Tag Archives: identity crisis

whiny whinging rant ahead read at your own risk.

-i hate my hair. not curly, not straight. wont do a damned thing and the color is all wrong
-dribbled toothpaste on my shirt so had to go change
-tried on three pairs of jeans (including one i just bought last night) and chucked the lot of them into the corner – they all make my ass look like a refridgerator and they’re too wide at the bottom. i wanted to show off my mid-calf high converse chuck shoes.. didnt work. went back to my grubby, too light colored straighter leg, too short jeans and the same shirt i wore yesterday and the day before that
-am not used to wearing makeup, but have been putting a wee bit on every day for two weeks. was rushed for time (thanks to the toothpaste and jeans dilemma) and wasnt going to bother.. but am now not used to seeing my face without it. so, put some on
-have discovered i’m not used to wearing black denims any more. used to wear them exclusively (make my ass look smaller and combine with a bright color on top, balances me out). i’ve worn my ‘too light colored’ jeans for nearly a year so now black look too dark. sigh
-have also discovered that nearly everything in my wardrobe is either green (khaki) or brown. my hair has changed color as well as texture. used to be dark blond (like honey). it grew back in nearly black. Khaki looks disgusting on me now. brown makes me look tired and worn out. i’m now wearing black and warm grey but only have about 3 shirts to rotate for the entire work week
-have also discovered that gaining 20 extra pounds is not a good thing. nothing fits anymore. usually weight would go to my ass. not anymore. its settled around my middle and my shoulders and i’m gettng those arms that flap when you wave. so.. all my tshirts are too tight.
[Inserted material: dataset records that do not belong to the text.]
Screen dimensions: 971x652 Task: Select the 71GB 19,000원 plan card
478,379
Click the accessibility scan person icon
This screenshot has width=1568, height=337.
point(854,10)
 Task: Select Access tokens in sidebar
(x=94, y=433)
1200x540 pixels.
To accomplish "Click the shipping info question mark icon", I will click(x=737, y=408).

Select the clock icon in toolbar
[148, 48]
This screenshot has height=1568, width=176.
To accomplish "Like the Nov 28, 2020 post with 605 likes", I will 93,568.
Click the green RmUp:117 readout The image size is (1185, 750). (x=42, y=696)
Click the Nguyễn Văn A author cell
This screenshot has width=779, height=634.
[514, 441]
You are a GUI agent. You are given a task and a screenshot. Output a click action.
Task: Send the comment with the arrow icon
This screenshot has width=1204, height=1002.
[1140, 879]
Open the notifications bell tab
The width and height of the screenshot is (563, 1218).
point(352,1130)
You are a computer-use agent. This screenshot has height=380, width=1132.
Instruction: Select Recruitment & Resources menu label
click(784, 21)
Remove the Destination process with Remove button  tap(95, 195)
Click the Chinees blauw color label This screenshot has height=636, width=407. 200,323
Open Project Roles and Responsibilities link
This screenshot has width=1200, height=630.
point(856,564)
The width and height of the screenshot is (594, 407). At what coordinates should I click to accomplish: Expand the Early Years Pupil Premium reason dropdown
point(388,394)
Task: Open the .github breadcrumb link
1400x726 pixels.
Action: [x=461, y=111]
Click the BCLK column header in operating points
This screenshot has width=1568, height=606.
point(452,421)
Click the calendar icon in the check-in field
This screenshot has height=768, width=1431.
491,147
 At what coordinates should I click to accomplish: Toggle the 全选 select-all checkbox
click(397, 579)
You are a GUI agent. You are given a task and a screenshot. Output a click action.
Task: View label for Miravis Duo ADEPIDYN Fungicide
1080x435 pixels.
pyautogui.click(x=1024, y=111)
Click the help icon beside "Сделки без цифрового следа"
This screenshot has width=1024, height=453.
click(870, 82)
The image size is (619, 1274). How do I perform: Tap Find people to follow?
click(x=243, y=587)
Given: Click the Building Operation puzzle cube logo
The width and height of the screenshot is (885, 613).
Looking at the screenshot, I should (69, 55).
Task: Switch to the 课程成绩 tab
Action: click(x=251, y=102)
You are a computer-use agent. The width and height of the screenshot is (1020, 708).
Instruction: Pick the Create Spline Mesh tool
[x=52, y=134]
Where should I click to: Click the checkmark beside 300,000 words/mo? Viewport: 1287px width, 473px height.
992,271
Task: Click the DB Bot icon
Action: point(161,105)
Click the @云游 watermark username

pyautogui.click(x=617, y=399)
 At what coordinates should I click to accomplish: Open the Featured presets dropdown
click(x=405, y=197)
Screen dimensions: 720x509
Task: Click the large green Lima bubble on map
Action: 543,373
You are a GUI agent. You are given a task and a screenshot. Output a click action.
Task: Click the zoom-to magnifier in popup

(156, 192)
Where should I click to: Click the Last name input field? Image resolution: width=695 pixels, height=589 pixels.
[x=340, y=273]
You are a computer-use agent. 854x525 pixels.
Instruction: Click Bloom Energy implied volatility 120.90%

i think i’m having an identity crisis today. i think i’ve been having one for months actually. its not me i see in the mirror anymore – someone has invaded my body, plumped it up where it should be small, dyed my hair, given me a bad perm and only permed half of it, and has left blotches on my neck that werent there two years ago.  I know why i’m stressed about how i look today. i’m supposed to go to a sound check party tonight to see State of Shock and i’m freaked about looking good. which is weird cause its not like i even know much about them let alone am ga-ga over any of the guys in the band. maybe its an age thing – i want to look as good as people 2/3 my age.